Local Personalities

Robert Tadashi Boughey – International racing car driver

by Dr. Iain Corness

It is not often that I interview 22 year olds. Most have not experienced enough of life’s adventures to be able to fill a 1000 word half page pen portrait, but Robert Tadashi Boughey, a race driver for BMW, is an exception. He also does not want to sell toothpaste!

We began with the pronunciation of his surname. “Well in America they call it ‘Booey’, but in England they call it ‘Bowie’ like David Bowie,” said the young man, ever so naturally. In one sentence alerting me to the fact that he had been to the UK and the US.

Robert’s father is an American architect who has been in Thailand for 30+ years and has a condo in Pattaya for 20 years, and was involved in the building of Utapao airport. That makes Robert a local lad, even though he was actually born in Bangkok and his schooling was mainly in the nation’s capital.

Robert does have the good looks of the ‘luuk kreung’, that Eurasian mix so liked by the world, but he is not the usual m้lange seen in Thailand. On enquiring, Robert’s mother is Japanese, which then goes a long way to explain his middle name, Tadashi. However, he is a Thai national, and as such was sent by his parents to a Thai school in Bangkok where he stayed until Grade VIII.

I asked Robert whether he could speak Japanese as well as Thai and English, and he nodded in the affirmative, adding that he could also speak French. I then asked him if growing up with all these different languages was a problem. “When you’re a kid, you don’t know the difference. Three languages become fused into one.” However, he did admit that when he went to the ISB school in Bangkok, he had to repeat one year because his English was not good enough, and another admission, “I had a terrible Thai accent!” Despite his linguistic problems, Robert did well at school, especially in the subjects that he enjoyed, being science and biology.

He did well enough to gain a place at Pepperdine University in California, where he is doing a Masters in Business Administration when he is not taking time off to go motor racing!

Now for most motor racers, going racing is an all-consuming passion. They will sell their sisters to get behind the wheel of a race car, so perhaps it is fortunate that Robert is an only child! The accepted ‘apprenticeship’ for modern racers is to start racing go-karts around the age of seven, and then start climbing the motor racing ladder of single seat racing cars after the age of 17. Robert Boughey did none of that, in fact he did not even race a go-kart until this year.
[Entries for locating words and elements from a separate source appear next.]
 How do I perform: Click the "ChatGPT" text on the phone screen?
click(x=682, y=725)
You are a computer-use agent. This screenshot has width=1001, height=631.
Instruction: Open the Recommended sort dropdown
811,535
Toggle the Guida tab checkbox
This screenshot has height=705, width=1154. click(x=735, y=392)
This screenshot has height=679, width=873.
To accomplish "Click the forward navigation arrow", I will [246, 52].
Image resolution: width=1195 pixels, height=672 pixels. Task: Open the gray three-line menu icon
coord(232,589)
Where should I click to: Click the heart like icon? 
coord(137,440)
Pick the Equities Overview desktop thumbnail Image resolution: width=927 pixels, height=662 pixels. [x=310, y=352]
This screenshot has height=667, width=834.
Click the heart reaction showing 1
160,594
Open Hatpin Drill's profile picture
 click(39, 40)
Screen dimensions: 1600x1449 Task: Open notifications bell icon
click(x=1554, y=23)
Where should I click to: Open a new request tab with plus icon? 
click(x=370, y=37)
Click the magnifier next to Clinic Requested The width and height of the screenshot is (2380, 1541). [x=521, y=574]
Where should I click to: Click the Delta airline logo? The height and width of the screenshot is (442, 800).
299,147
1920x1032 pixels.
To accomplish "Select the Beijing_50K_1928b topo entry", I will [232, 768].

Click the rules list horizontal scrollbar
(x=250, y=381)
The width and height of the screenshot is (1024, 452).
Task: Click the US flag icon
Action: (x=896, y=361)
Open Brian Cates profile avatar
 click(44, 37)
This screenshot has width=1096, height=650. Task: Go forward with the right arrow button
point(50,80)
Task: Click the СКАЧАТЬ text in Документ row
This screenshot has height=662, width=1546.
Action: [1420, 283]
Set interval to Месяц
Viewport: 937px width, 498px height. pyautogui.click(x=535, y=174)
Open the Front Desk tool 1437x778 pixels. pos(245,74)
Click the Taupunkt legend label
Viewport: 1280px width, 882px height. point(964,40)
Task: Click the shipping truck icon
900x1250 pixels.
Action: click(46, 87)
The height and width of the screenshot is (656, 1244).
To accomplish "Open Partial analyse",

What is even more amazing is that he really had no experience in racing cars until he went to the Formula BMW racing academy in 2003.

He did, however, have an interest in racing cars, and used to watch Formula 1 on TV from the age of 13. By the time he was a late teenager and had a road license, he had already attracted the wrath of his parents. “I was always a bit of a crazy kid, and used to drive too fast around Bangkok.” Boughey Senior could see that he was not going to get his son to slow down, so the least he could do was to make sure he was competent, and to ensure that, sent him off to a performance driving school in the UK, but whilst that gave the young man some experience, it did not immediately set him off on a “must go racing” kick.

As part of his American university course, he was expected to do an internship, and some time back in Thailand looked to be the best way to accomplish this, so he was fortunate to score a position with BMW Thailand, in the marketing department. It was here that he heard about the Formula BMW motor racing series, and also heard that there were scholarships that could be won. He approached his parents who were against it, but were not going to stand in his way if he wanted to try. Against numerous hopeful young racing drivers, with years of Go-Karting under their helmets, Robert won one of the coveted scholarships, to allow him to go racing in the ultra-competitive Formula BMW series. Having won the scholarship, he and his father looked at each other, and said that they may as well go racing!

So the young man who had never driven against anything in competition, other than meter taxis in Sukhumvit Road, went around Asia in the Formula BMW series. More than just going around, he came second in the 2004 Rookie Cup, showing that this was a young man to watch.

BMW said that he could try again for a scholarship for 2005, and he won another! This is worth $50,000 and includes tuition not just in the sheer physical side of driving a race car, but also in how to maintain the correct level of fitness, how to enjoy good media relations and how to attract sponsorships. “It’s a short cut to being a well-rounded race car driver,” said Robert.

However, our young well-rounded racer, who has already won his first race this year on the championship trail, would also like to climb Mt. Everest, reads Western civilization history, meditates with a monk in Bangkok and chases girls.

“I’m not the stereotypical race car driver,” said Robert, and I had to agree with him; however, he does have that need to win, a most necessary ingredient. “Second is the first of the losers,” says Robert. “At the end of the day I want to look back and say I did OK. I want to contribute something to the world. I don’t want to end up as a toothpaste salesman.” Colgate-Palmolive shouldn’t keep that job open, I feel!